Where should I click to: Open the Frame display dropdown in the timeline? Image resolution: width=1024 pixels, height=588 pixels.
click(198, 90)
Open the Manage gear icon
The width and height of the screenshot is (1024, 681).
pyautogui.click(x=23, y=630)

TASK DIRECTIONS:
Report every line in the listing above that contains the string "click". Case matters.

THE COMPLETED TASK:
Where should I click to: Open the Frame display dropdown in the timeline? Image resolution: width=1024 pixels, height=588 pixels.
click(198, 90)
pyautogui.click(x=23, y=630)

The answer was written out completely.